Brano scelto
────────────────
Battendo il web alla specifica ricerca di “altro” - prog americano,
nella fattispecie - è fin troppo facile imbattersi in rottamature del passato,
nuovi nomi del mondo alternativo, vecchie glorie che non abdicano al tempo.
Sintetiche, sinteticissime prime impressioni di quanto potete
incontrare setacciando, casualmente e senza meta, la rete.
Black Pistol Fire
Con tripletta di LP:
Omonimo (2011) Big Beat ’59 (2012) e Hush or Howl (2014)
A prima vista scatenati blues-tamarri tex-mex alla corte di Eric
Sardinas, ma più alternativisti e low-fi e quindi discepoli invasati degli ovvi
Black Keys prima maniera (tra 20 anni forse si potrà ben valutare la reale
portata di Auerbach, magari anche di fronte alla scomparsa dalla memoria dei
White Stripes). Del resto coppia pure loro (canadese) e - del resto - quando
una canzone si intitola Jezebel Stomp
qualche motivo per sbattere in giro la testa ci deve poi essere... Sort me Out è addirittura sfacciata
nella copia carbone del duo di Akron.
Big Beat '59, già un titolo che attinge al primordiale, spiana un beat
veramente troglodita, riduce il numero di brani (bene), ne riduce pure il
minutaggio (bene, se vi piace così),
inserisce qualche malsana tonalità da mariachi rock (Beelzebub) e qualche ronzio in più negli
strati di accompagnamento desertico, con slide obbligatoria (Crows Feet). Roba da motociclisti
debosciati in stile Sons Of Anarchy. Lamentatevi!
Il terzo LP finge di complicare un po' la rifferia, ma è poi sempre la
stessa roba di contrabbando al mercato nerissimo del garage blues, più cinetico
e cromato degli esordi, questo sì.
The Stone Foxes
Ancora tripletta: omonimo, Bears and Bulls e Small Fires. Americani di
San Francisco, mica scherzi.
Iniziano in un juke joint indie, quasi agreste, anzi addirittura
campagnolo, con certe rozze leccate di slide e armonica che neanche nella
contea di Hazzard. Sul primo album ci sono titoli ingombrantissimi come Rollin’ and Tumblin e Spoonfull, risolte con amichevole
menefreghismo, ma anche tortuosità acidule come Take a Breath e ballatone slow. Menzione per la jammona ustionante
di Under the Gun, 7 minuti di Power
Trio confederato e Larsen a valanga.
────────────────
Dati raccolti
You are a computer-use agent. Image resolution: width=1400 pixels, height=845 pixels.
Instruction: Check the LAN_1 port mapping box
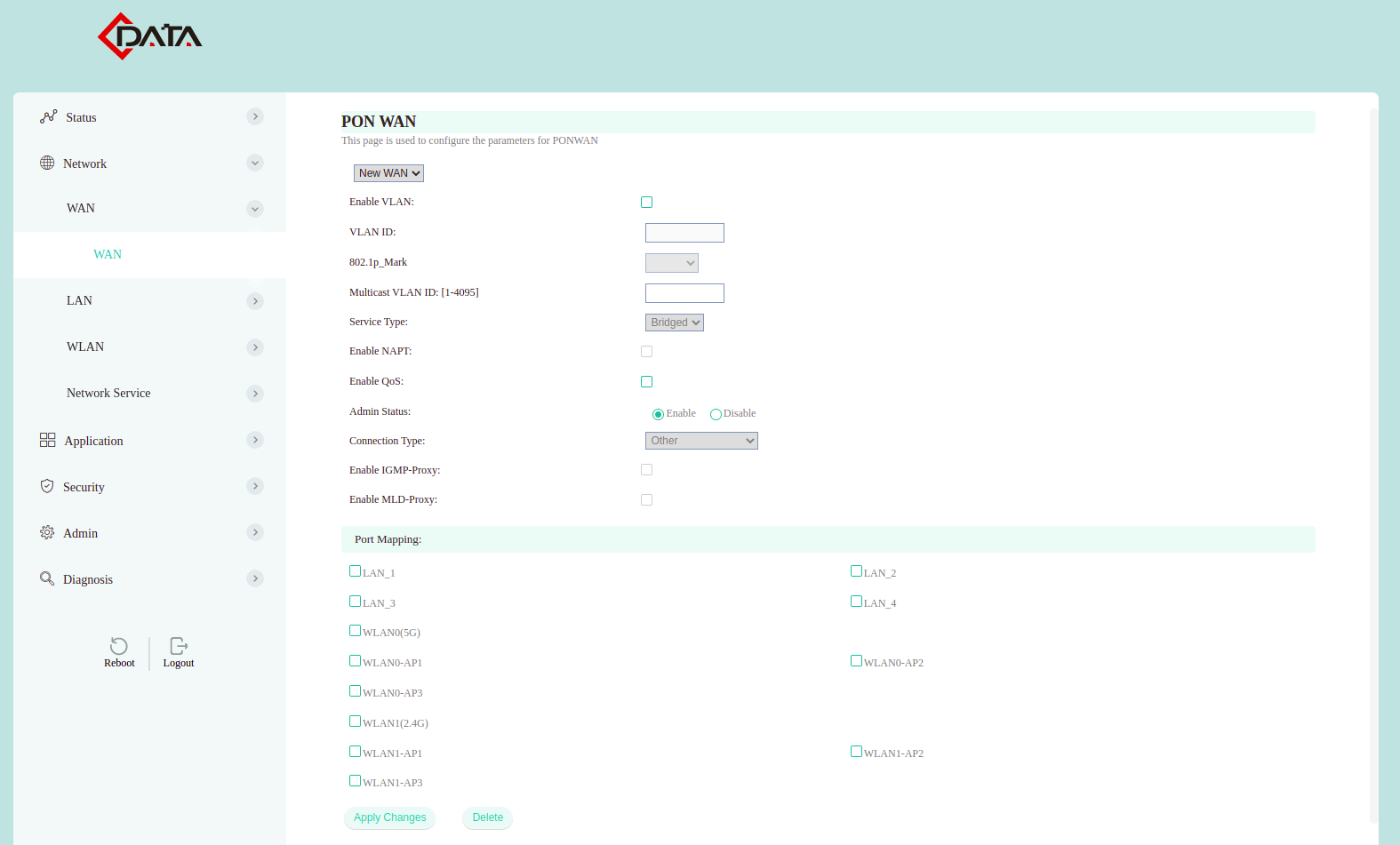355,571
────────────────
Consegna
Puoi riscrivere il passo della recensione che si apre con le parole "A prima vista" e si chiude con "duo di Akron.", cambiando "canzone" in "traccia"?

Svolgimento
A prima vista scatenati blues-tamarri tex-mex alla corte di Eric
Sardinas, ma più alternativisti e low-fi e quindi discepoli invasati degli ovvi
Black Keys prima maniera (tra 20 anni forse si potrà ben valutare la reale
portata di Auerbach, magari anche di fronte alla scomparsa dalla memoria dei
White Stripes). Del resto coppia pure loro (canadese) e - del resto - quando
una traccia si intitola Jezebel Stomp
qualche motivo per sbattere in giro la testa ci deve poi essere... Sort me Out è addirittura sfacciata
nella copia carbone del duo di Akron.